The electric chair was retired in 1960, with the last execution occurring on Nov. 7 of that year. The Texas electric chair to which the name "Old Sparky" is applied was in use from 1924 to 1964. A chamber where a prisoner spent their last day was nicknamed the "Dance Hall". In the Medina incident, prison officials apparently did not properly soak the sponge in saline and it caught fire as well. It was built by incarcerated craftsmen in 1924. Reportedly, six-inch flames shot out of Tafero's head and 12-inch flames shot out of Medina's head, raising the question whether use of the electric chair was "cruel and unusual punishment". Executions peaked in the 1930s, when 47 men were put to death by the chair. Although no one has been executed in this manner since 1999, prisoners awaiting execution on Florida's death row may still be electrocuted at their request.

Its control apparatus was designed in such a way that three push-button switches were to be simultaneously pressed by three members of the execution team; only one of these switches actually completed the circuit, allowing each member of the execution team to reassure himself that perhaps he had not been the one who had actually initiated the death of the condemned.

For story suggestions or to submit a story email us at offbeatten@gmail.com.
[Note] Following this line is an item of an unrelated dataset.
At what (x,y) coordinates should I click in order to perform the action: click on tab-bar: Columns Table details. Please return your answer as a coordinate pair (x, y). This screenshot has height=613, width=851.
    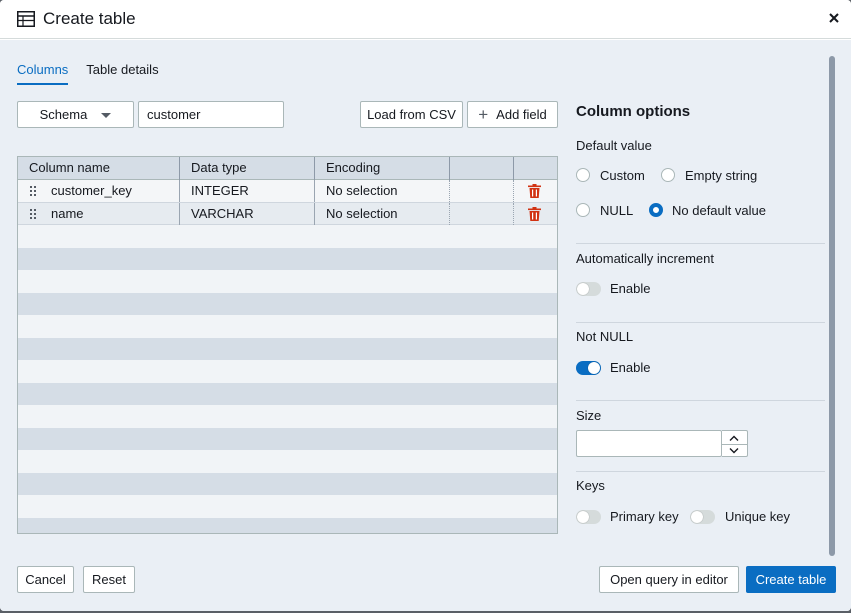
    Looking at the image, I should click on (88, 74).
Partly on the advice of Attorney General Butterworth, Florida's Governor Jeb Bush summoned the legislature into special session and in early 2000 it quickly approved lethal injection as the means of execution that must be used unless the inmate requests electrocution. Today, it is on public display as part of a replica death chamber at the Texas Prison Museum in Huntsville, Texas, along with tubing and straps used in Texas's first execution by lethal injection. It was a prison within the Sing Sing prison. Though most electric chairs were nicknamed Old Sparky, a few carried their own unique colloquial designations.
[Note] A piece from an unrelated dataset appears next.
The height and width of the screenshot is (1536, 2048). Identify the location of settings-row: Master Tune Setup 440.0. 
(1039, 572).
The chair was bolted to a low platform which covered what had previously been the trapdoor of the gallows used in the state's judicial hangings. The effect was to create an immediate and sometimes macabre international debate over capital punishment in general and Florida's adherence to electrocution in particular. The state would later reinstate the practice in 1995 using lethal injection, but the practice was abolished again in 2004, after the Court of Appeals ruled in People v. LaValle that it violated the state constitution. The Death House block, which had its own hospital, kitchen, visiting room, and exercise yard, had 24 single cells plus an additional three cells for condemned women. This action shocked some in Florida's leadership. After a series of escapes from death row, the Death House at Sing Sing was purpose-built in 1920 and began executions in 1922. [1] Twelve years later, the U.S. Supreme Court suspended the death penalty, deeming it cruel and unusual punishment. To assure proper contact between the inmate's head and the electrode, a saline-soaked sponge stuffed between the two was necessary. It is managed by the South Carolina Department of Corrections. "Old Sparky" was first used at Sing Sing prison for a mass execution on July 7, 1891.